**Aim of the task**: In the listing, from the line with "Viewport: 872px width, 654px" to the line with "Looking at the screenshot, I should coord(412,22).", swap "icon" for "button". Return only those lines, with everything else left as it is.
[BEGIN Record list]
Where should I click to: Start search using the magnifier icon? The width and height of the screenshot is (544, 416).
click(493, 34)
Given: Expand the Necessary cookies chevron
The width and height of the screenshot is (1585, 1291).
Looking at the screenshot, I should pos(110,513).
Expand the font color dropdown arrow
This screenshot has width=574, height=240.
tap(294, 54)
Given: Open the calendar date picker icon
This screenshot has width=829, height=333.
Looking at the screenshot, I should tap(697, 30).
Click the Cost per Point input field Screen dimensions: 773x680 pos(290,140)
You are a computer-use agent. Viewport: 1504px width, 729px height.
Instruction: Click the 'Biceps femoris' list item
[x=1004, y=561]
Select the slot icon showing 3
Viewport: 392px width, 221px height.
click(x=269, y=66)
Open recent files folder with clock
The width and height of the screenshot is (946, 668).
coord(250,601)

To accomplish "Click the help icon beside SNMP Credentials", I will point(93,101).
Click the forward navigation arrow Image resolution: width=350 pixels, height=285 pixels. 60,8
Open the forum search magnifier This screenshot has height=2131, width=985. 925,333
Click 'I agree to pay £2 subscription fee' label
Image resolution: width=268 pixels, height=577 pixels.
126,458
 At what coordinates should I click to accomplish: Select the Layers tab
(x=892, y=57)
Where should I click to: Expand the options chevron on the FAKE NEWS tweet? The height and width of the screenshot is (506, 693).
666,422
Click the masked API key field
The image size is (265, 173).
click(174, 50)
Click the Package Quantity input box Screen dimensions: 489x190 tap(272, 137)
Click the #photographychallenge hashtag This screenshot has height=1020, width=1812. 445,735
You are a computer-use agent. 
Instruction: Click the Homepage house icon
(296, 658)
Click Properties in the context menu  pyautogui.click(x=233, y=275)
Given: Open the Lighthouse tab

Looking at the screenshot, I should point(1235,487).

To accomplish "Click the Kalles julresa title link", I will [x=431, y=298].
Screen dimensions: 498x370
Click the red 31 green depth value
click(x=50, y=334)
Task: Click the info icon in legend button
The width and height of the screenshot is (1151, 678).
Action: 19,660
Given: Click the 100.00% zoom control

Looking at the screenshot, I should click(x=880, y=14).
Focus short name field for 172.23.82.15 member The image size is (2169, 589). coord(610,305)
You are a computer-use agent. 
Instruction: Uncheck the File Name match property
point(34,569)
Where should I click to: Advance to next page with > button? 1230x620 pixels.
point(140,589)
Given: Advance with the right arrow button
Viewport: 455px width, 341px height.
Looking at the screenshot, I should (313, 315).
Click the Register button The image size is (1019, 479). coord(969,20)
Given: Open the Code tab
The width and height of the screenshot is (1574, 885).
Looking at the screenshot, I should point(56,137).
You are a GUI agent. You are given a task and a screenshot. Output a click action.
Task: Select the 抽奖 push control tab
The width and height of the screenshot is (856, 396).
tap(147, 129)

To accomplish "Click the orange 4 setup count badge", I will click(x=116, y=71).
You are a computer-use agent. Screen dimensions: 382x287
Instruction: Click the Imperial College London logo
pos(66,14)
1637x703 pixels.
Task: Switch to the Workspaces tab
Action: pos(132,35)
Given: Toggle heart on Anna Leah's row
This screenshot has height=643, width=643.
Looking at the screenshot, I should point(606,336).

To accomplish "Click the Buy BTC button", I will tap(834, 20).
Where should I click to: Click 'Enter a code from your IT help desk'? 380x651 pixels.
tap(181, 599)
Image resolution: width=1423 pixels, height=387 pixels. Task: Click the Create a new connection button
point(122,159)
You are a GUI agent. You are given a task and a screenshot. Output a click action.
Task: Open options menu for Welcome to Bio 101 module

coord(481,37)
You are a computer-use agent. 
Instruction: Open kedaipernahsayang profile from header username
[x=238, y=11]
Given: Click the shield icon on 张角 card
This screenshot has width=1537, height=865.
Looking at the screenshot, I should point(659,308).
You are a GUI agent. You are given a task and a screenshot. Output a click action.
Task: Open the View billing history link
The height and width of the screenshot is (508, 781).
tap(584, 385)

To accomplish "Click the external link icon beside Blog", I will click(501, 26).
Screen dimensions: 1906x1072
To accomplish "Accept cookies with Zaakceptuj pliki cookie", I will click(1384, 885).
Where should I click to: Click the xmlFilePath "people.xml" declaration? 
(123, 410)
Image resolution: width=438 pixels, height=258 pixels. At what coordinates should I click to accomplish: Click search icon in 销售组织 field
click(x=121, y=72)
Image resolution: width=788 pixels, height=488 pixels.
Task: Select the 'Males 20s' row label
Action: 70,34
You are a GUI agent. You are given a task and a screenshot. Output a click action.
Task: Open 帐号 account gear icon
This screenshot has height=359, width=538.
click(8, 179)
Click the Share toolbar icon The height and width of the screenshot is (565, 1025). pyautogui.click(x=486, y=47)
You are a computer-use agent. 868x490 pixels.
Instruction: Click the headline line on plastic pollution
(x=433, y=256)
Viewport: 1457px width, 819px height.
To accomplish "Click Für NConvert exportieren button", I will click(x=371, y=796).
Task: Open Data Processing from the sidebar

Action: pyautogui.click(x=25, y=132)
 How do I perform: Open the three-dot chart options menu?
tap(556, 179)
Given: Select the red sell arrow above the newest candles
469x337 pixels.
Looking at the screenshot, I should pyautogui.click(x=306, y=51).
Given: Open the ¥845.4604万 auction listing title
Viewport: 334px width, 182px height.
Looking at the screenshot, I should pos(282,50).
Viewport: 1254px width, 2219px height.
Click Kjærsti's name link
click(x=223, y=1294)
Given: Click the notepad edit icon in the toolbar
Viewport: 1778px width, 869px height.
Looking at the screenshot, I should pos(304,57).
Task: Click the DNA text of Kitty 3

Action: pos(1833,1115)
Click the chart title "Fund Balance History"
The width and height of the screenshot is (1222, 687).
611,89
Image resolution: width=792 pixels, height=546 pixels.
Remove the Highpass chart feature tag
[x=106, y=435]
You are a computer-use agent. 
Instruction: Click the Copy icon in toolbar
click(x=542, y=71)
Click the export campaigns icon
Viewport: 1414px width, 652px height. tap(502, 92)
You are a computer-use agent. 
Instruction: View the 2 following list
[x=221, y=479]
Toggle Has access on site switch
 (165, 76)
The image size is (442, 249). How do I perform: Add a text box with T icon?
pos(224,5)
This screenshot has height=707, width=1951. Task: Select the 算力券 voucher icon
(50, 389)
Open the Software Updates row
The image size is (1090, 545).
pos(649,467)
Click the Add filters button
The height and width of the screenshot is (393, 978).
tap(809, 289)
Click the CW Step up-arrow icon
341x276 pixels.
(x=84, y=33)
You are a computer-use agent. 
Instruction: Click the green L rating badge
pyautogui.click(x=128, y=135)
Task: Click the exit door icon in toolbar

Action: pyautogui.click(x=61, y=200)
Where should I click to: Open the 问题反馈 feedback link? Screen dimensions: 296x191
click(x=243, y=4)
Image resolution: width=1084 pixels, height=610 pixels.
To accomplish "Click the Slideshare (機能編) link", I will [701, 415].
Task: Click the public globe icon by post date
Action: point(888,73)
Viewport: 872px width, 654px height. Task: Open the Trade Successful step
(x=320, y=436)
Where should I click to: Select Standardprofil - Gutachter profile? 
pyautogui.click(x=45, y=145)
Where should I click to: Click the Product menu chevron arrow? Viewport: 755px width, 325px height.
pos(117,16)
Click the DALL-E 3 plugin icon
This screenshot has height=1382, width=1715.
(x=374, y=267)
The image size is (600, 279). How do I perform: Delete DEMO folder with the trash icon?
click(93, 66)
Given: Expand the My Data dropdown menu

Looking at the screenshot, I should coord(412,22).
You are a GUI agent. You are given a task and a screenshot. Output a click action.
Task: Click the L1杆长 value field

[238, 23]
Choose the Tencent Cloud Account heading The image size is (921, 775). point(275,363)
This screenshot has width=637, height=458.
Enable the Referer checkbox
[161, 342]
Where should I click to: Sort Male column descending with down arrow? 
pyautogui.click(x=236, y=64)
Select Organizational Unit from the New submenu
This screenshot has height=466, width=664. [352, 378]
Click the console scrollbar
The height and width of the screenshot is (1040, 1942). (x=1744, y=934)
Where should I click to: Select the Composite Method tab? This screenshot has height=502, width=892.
[END Record list]
**Output of the exercise**:
Viewport: 872px width, 654px height. Task: Open the Trade Successful step
(x=320, y=436)
Where should I click to: Select Standardprofil - Gutachter profile? 
pyautogui.click(x=45, y=145)
Where should I click to: Click the Product menu chevron arrow? Viewport: 755px width, 325px height.
pos(117,16)
Click the DALL-E 3 plugin button
This screenshot has height=1382, width=1715.
(x=374, y=267)
The image size is (600, 279). How do I perform: Delete DEMO folder with the trash button?
click(93, 66)
Given: Expand the My Data dropdown menu

Looking at the screenshot, I should coord(412,22).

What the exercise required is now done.